Christmas is an appropriate time to write about how lawyers use “business day” to measure time in a contract. We don’t often encounter problems when we measure long periods in days: for example, “Buyer has 30 days from receiving the survey to notify Seller of Buyer’s objections to the survey.” If the buyer receives the survey on April 16, the buyer has until May 16 to notify Seller of Buyer’s objections. Everyone can count to 30 when you’re counting every day.
Many contracts measure short periods in business days, for example, “Buyer has 5 business days from receiving the title report to notify Seller of Buyer’s objections to the title report. The buyer wants to measure the period in business days because the buyer might receive the title report on the Friday before a three-day holiday weekend, perhaps on December 22, 2017, and doesn’t want Saturday, Sunday, and Christmas Day (today!) to count against the review time.
To leave nothing to chance, some careful drafters provide a definition of “business day.” I’ve seen a definition of a business day as a day that the courts in Multnomah County are regularly open for business. I’ve also seen definitions of “business days” as days on which banks are open for business, a definition that got mushy 40 years ago when Fred Meyer Savings & Loan began to open its offices on Sundays.
Most days don’t trip us up. No one in the United States would seriously argue that December 25 is a business day, nor Thanksgiving, nor July 4, nor New Year’s Day.
But Oregon has one day that’s a trap for the careless drafter: Columbus Day. Read more in the continuation about how Columbus Day bit the Oregon Department of Revenue in the pocketbook . . . .
Columbus Day is a national holiday, but it is not a state holiday. Federal courts are closed and the post office does not deliver regular mail, but state courts are open and parking meters are monitored.
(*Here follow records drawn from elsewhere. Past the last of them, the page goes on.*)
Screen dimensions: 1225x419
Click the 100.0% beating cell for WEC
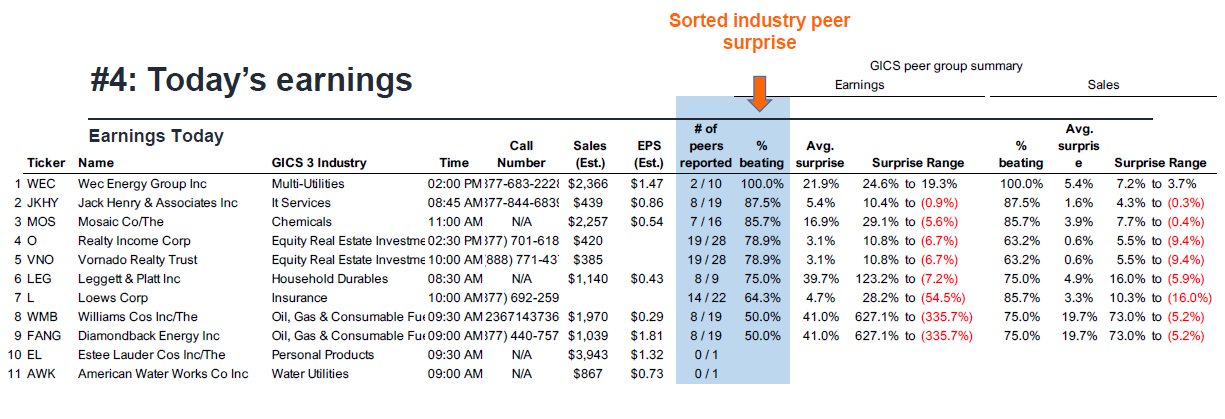tap(761, 184)
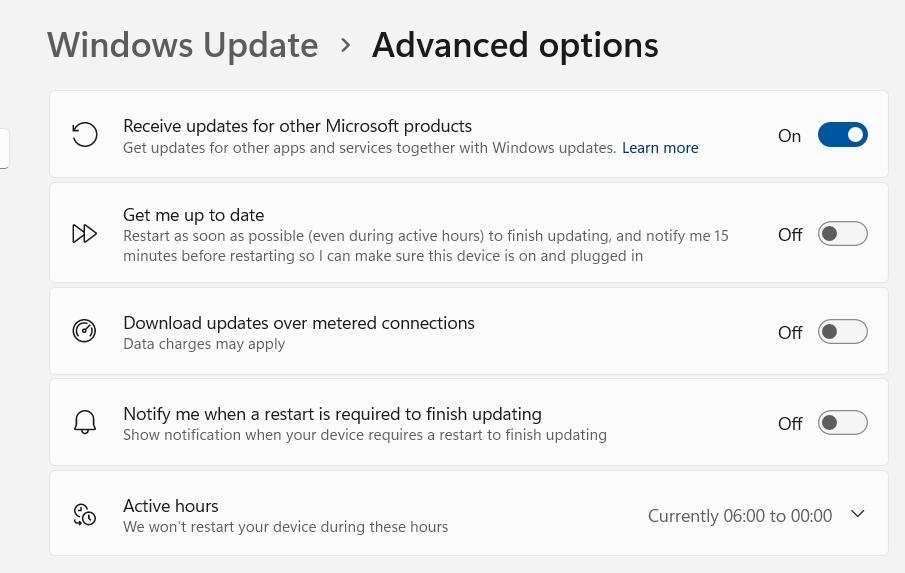
Task: Click the restart notification bell icon
Action: pyautogui.click(x=85, y=423)
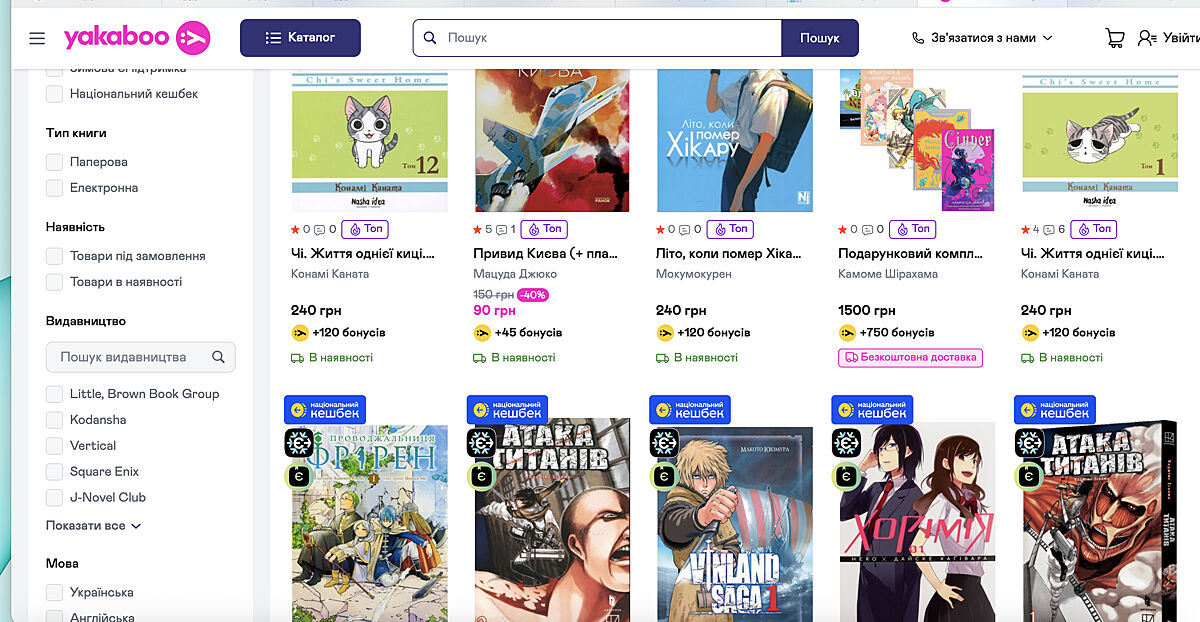This screenshot has height=622, width=1200.
Task: Select the Українська language filter
Action: (54, 592)
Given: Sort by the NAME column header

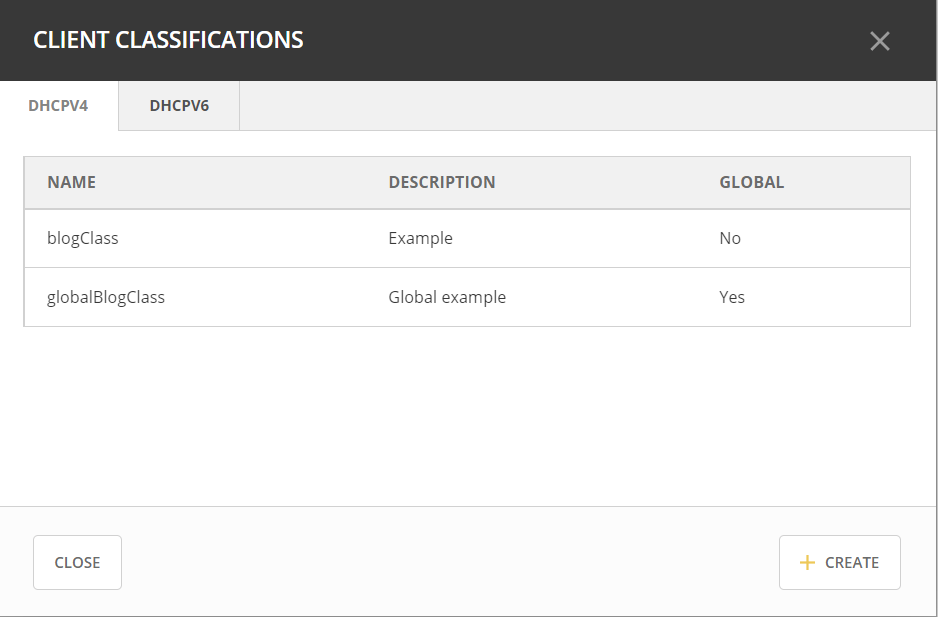Looking at the screenshot, I should [71, 182].
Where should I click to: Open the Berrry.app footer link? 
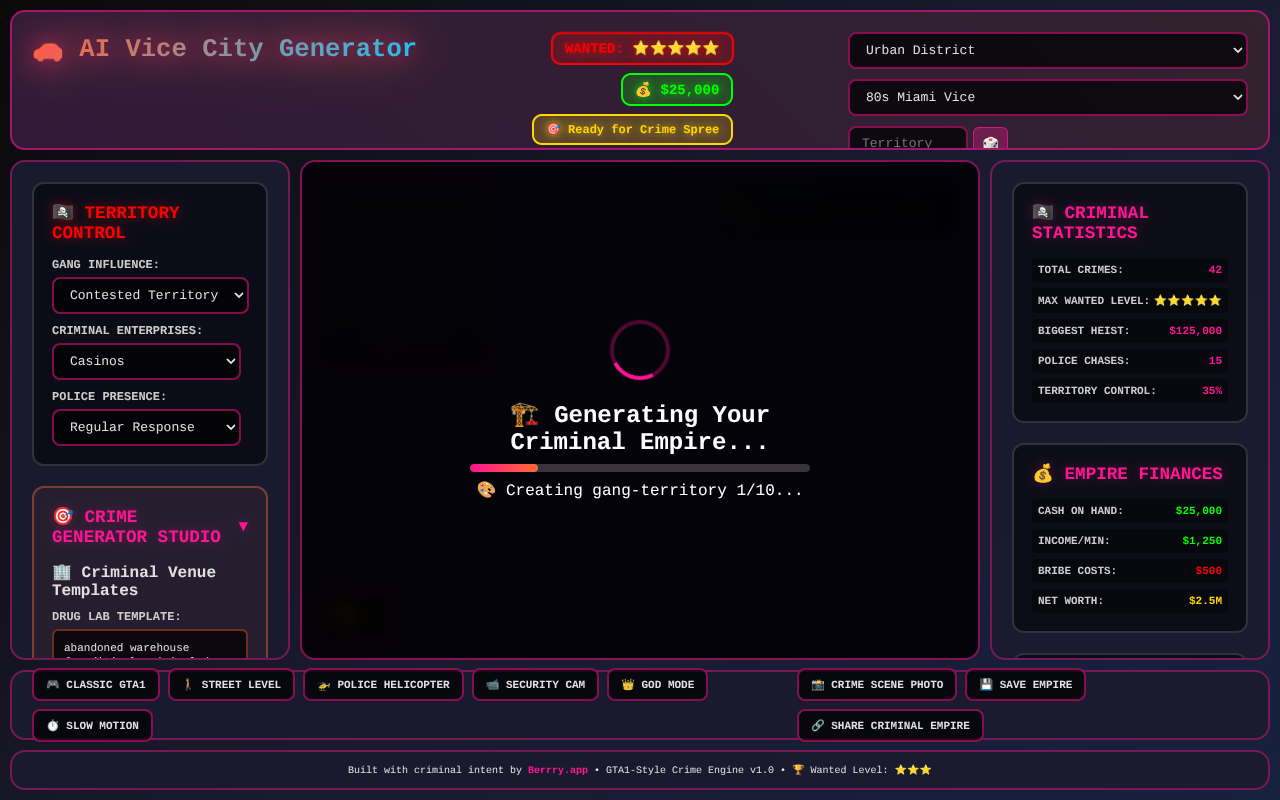[557, 770]
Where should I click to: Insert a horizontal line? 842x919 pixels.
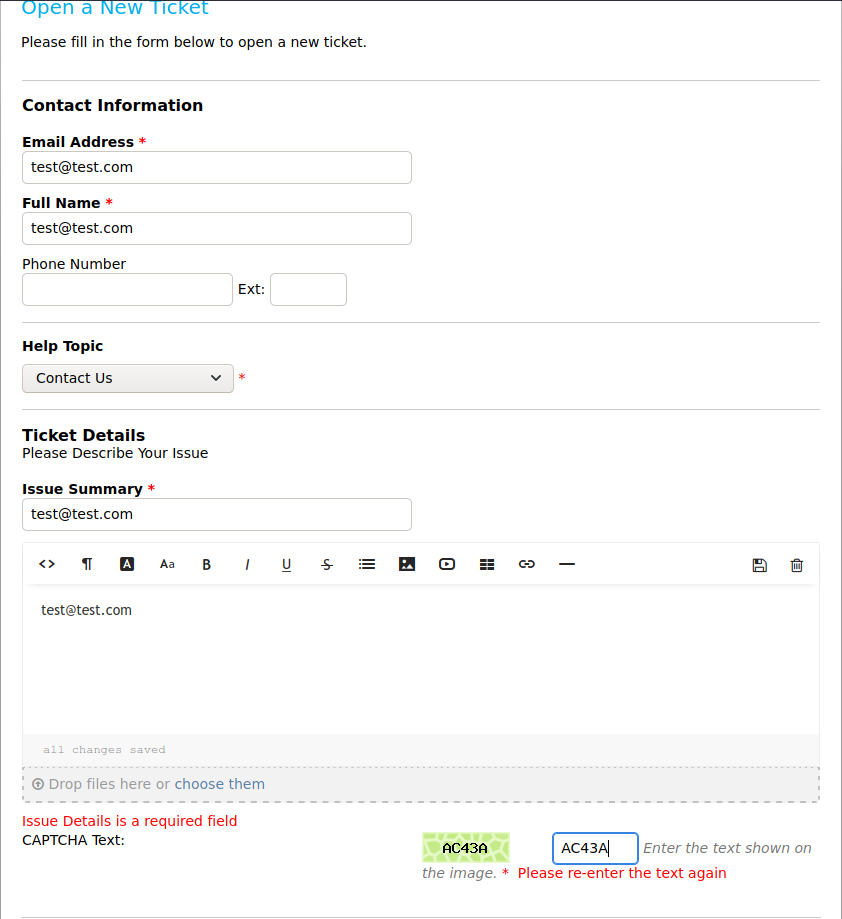[x=567, y=564]
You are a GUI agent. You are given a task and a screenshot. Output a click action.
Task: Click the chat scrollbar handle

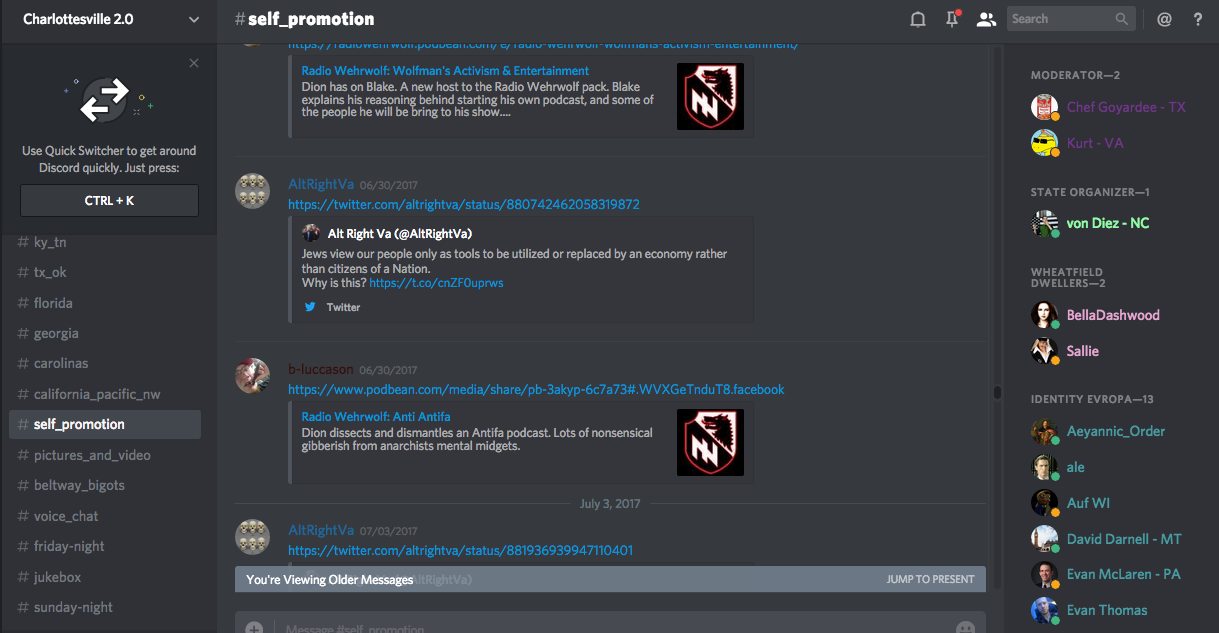point(997,393)
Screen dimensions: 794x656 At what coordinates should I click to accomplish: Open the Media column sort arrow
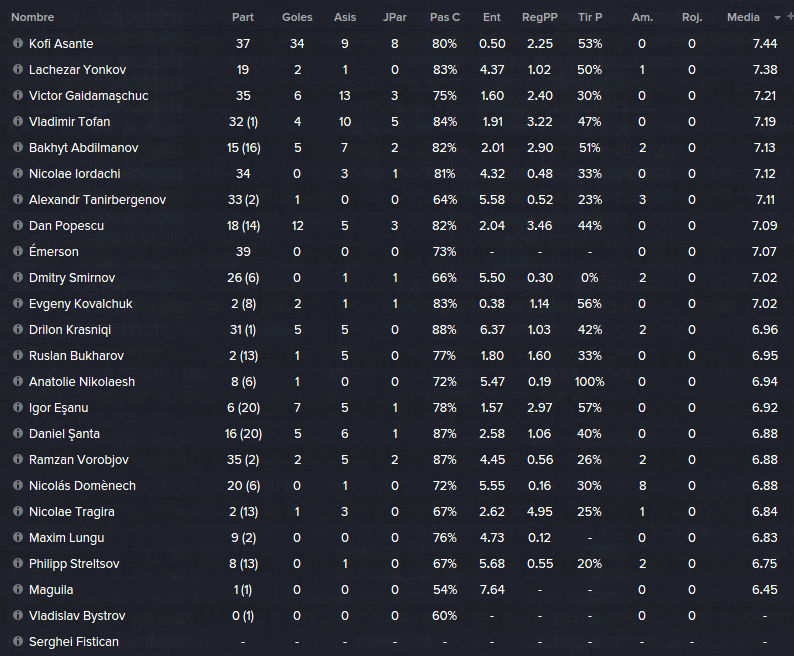click(777, 18)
Even the Oregon Department of Revenue nodded off in 2011. It had until October 9 to file and serve a notice of appeal. It had to serve the notice of appeal on the taxpayer by certified mail. October 9 was a Sunday, and state law extended its deadline to file and serve to be Monday, October 10 – Columbus Day. The Department filed its notice of appeal with the state, because state offices were open, but it couldn’t serve the notice on the taxpayer on October 10, because the post offices were closed and couldn’t accept certified mail.
The taxpayer asked the tax court to dismiss the Department’s appeal on the ground that the Department had not served the notice of appeal on the taxpayer by October 10. The Department replied that it would have served the appeal on October 10, but that it did not expect the post office to be closed for the holiday, and that it should have extra time to serve its notice of appeal, as if the post office had been unexpectedly closed for a flood or hurricane.
The tax court held that Columbus Day is not a flood, disaster, emergency, or other catastrophic event. The judge included this pungent observation: “The department also argues that the closure in this case was unexpected to it. This position is not well taken. * * * In this regard, the record indicates that this postal holiday has been established for over 40 years and notice of the closure was publicly available. This closure was not unexpected.” (The case is Department of Revenue v. American Honda, TC 5038, issued December 21, 2011.) The court threw out the Department’s appeal.
Why take the chance on what is a business day and what isn’t? Unless you have a good reason to count in business days, measure short periods in calendar days.